Gonna need both other BLS units, and the ALS back up. So far I see no reason why we have a time out listed for the burn center, none should need to go there above the level 1 trauma center, which is probably where we are gonna be headed.

For the woman in the truck: even if she smells of ETOH, I can't assume her inability to respond properly is due to the ETOH, since she likely has a head injury also. I'd also be concerned about a chest injury on her from the bent steering wheel.

Posted

Control bleeding.

Cervical Collars all round.

Oxygen all round.

Methoxyflurance (inhaled analgesia, easy and effective to use for trapped pts) to who ever requires it.

Chopper can start moving based on MOI.

Any risk of crush injury?

Baseline vitals if we can.

Just BLS until we can remove patients from vehicles.

Remove patients with spinal precautions/KED.

Depending on how long extraction is going to be will depend on if I’m going to jump into the car, get lines in, get monitors on ect ect.

Until we can get these people free from the car and onto the stretcher it’s hard to examine the patients and get a good picture.

Posted

They might live at the accident location, had gotten into the car from inside the house, but hadn't yet opened the garage door, or started the engine.

now that's just crap luck.

Posted

All very good points!

I listed burn center only because it was in my head LOL sorry about that.
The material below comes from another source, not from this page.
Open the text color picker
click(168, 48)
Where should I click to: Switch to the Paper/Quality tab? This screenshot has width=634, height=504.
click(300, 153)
I know in my area the regional burn center also has a trauma unit so its a secondary site to send patients. My line of thinking was 3 patients, 3 traumas, one hospital may divert so want all my options available.

OK FD has no problem doing spinal precautions. FD Cheif agrees to take Patient 1 (truck driver) out first. The cut away the door, you have full access to the female now.

Patient 1

Upon entery RTA you notice:

There is blood in the left ear Right is clear

Pupils are dialating but are not reacting equally

There is blood in her mouth by it is clearing on its own due to head position

Palpation of the upper chest makes her moan but you feel nothing remarkable

Palpation of the abdomen revels rigid ULQ URQ

Pelvis is intact and stable

A compound leg fracture on the right leg of the tib and fib

Lower left leg is impaled on the emergency brake

Verbal is still unintelegable

Patient 2 and 3 are still being extricated during this time.

Patient 2

You are near the patient and speaking with him.

He is complaining of severe pain everywhere

Due to his position (foward and twords passengerside) he is also complaining of difficulty breathing

Keeps asking about his wife

Bleeding from the head is on the left side inside the hairline

No other bleeding is evident

Hard for you to really see the patient due to position

Patient 3

You are near the patient and speaking to her

She is complaining of arm pain you visually see deformity above the elbow below the shoulder noncompound

Shoulder is not in correct position

Also says she is numb everywhere else "feels like pins and needles"

Keeps saying she is sorry

No visable blood

Breathing is labored, rapid, shallow

Again they are still trying to get into the red car.

Posted

Even without basing any decision on Mechanism or colorful hours. Fly 1 & 2 to a level 1; and 3 to the Burn unit's level 2.. B/c it's going to be a b*tch to get them out, extensive extrication time. In my protocols, they would be flown based on the information posted.

Although, patient 3, assuming it's the car's passenger, is going to be the last out. Thinking from a rescue point of view, you wouldn't want to work from both sides, eg cut stuff open on both doors... Something will collapse.

Posted

:thumbsup:

smart call on getting all 3 in the air. This will be a prolong extrication especially for Patient 3 the female red car passenger. Looks like she will actually need to be brought out from the drivers side. Even with cribbing the risk of collapse would be too great in my estimation. (I have no FD expereince so extrication is not in my SOP, just thinking it in general)

I will wait till a few more chime in. I think i have given enough information to begin to think about treatment. Vitals will come next and also what the trauma naked reveals. You all most already be thinking what might be under those cloths.